Beitrag von Pluto » Mo 5. Jun 2017, 17:20

Novalis hat geschrieben:Wie kommt der Geist in die Materie? Bewusstsein ist für uns absolut selbstverständlich und das Wichtigste in unsrem Leben, doch Materialisten können diese Frage nicht beantworten. Das ist eine wirklich beträchtliche Wissenslücke.
Gute Frage!

Meiner Meinung nach, ist der Geist ein Prozess (des Gehirns) und kein "Ding" zum anfassen. So gesehen, muss er gar nicht kommen, sondern er entsteht spontan, wenn genügend Neuronen zusammenarbeiten.
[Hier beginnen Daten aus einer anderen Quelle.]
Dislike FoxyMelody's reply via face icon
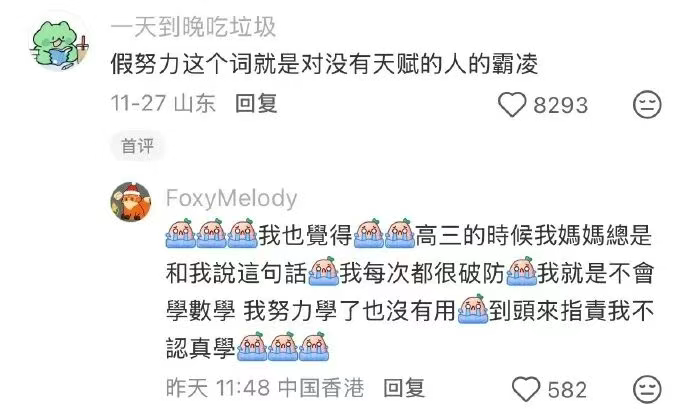Screen dimensions: 690x418 (647, 389)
Rom wurde nicht an einem Tag erbaut.
Viele Jahrtausende lang, galt Geist als etwas mystisches, unergründliches, was sich der Untersuchung entzog. Dieser Aberglaube wurde teilweise durch die Arbeiten zum Dualismus von Descartes noch verstärkt.

Dass Neurowissenschaftler noch nicht genau wissen, wie Bewusstsein aus Geist entsteht, ist wohl ein Tribut an die Komplexität des menschlichen Gehirns.
Man weiß heute mehr als gestern über die Funktionen des Gehirns, und dieses Jahr sehr viel mehr als vor 10 der 20 Jahren. Dank der Forschungsarbeit konnten einige Erfolge in der Bekämpfung von psychischen Krankheiten schon verbucht werden: Viele Formen von Depression lassen sich heute medikamentös heilen. Diese Heilungserfolge sind übrigens, eine Art Beweis, dass Geist eine elektrochemischer Prozess ist, und sich deshalb genau so reduktionistisch untersuchen lässt, wie jeder andere körperliche Prozess.

Novalis hat geschrieben:Der grobstoffliche Teil des Menschen - der physische Körper - funktioniert tatsächlich wie eine von der Natur konstruierte biologische Maschine. Zum menschlichen Wesen gehört jedoch noch sehr viel mehr, wie der feinstoffliche Körper (was wir mit den Begriffen Seele und Geist beschreiben).
Diese Frage wurde schon von dem australischen Philosophen David Chalmers in seinem Buch The Hard Problem of Consciuosness in den 90-ern thematisiert.
Leider war auch Chalmers nicht in der Lage, uns ein Bild zu zeichnen, was denn dieses "Hard Problem" überhaupt sein soll.

Wer weiß wie Geist entsteht?
Vielleicht solltest du mal ein Forschungsprojekt starten. Du könntest dann der erste Mensch sein, der es uns erklären kann.
Der Naturalist sagt nichts Abschließendes darüber, was in der Welt ist.